Dead Combo - Quando a Alma Não é Pequena, Vol. II


Apreciação final: 7/10
Edição: Dead & Company/Universal, Março 2006
Género: Instrumental
Sítio Oficial: www.deadcombo.net








O segundo trabalho dos portugueses Tó Trips e Pedro Gonçalves é uma declaração de maturidade musical. Quatorze faixas da melhor música instrumental (guitarra eléctrica e contrabaixo) que se faz em terras lusas. No primeiro registo, a dupla portuguesa havia desenhado os contornos de um dialecto sonoro pouco comum entre nós, uma espécie de música de western, com especiarias emprestadas pela mais característica tradição musical lusa, o embalo nostálgico e pesaroso do fado. Não surpreendeu, portanto, que, com tais ingredientes, a dupla tenha suscitado a curiosidade da comunidade melómana nacional e, por arrastamento, o reconhecimento da crítica a uma aura musical distinta, urbana, feita com paixão e, acima disso tudo, com uma excelência técnica intocável. Neste segundo álbum, os músicos foram mais além. É certo que persiste a entoação plangente da alma lusa mas, agora, o híbrido dos Dead Combo alarga horizontes a outras referências, não se coibindo de namorar famílias de som de origens desiguais, mormente as sonoridades afro, algumas texturas com insinuações de etnia cigana ou do folclore klezmer, umas pitadinhas tímidas de jazz, das tarantelas do sul de Itália ou até do tango/flamengo latino. E nada disto minora a conformidade do disco com os princípios dos Dead Combo. Pelo contrário, o alargamento do espectro de influências confere-lhes outras medidas (e melodias amplificadas), sem congestionar exageradamente o ambiente único de poesia instrumental do álbum ou a vitalidade minimalista do som.

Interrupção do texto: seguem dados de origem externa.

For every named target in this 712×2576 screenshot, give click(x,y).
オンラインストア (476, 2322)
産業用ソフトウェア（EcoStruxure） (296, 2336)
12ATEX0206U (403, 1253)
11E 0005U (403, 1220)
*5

Quando a Alma Não é Pequena, Vol. II é o segundo passo do percurso deste par de lisboetas que, com a ajuda de um rol extenso de ilustres convidados (Paulo Furtado, Peixe, João Cardoso, Sérgio Nascimento ou Nuno Rafael), concebeu um disco que, sendo português, calha bem em qualquer parte do mundo. Aliás, essa verosímil universalidade, não tão visível no primeiro disco, é o argumento mais consistente de um trabalho coeso. Íntimo e sem traumatismos, Quando a Alma Não é Pequena, Vol. II é um daqueles discos carregados de expressividade e presta uma justa homenagem (não óbvia!) a dois ícones da cultura lusa (Carlos Paredes e Fernando Pessoa) que, não estando gravados no disco, nele flutuam persistentemente. Afinal, os Dead Combo são também mensageiros desse ambivalente alento lusitano: de um lado, a saudade taciturna; do outro, a galharda certeza de que há um bocadinho de nós em cada canto do mundo.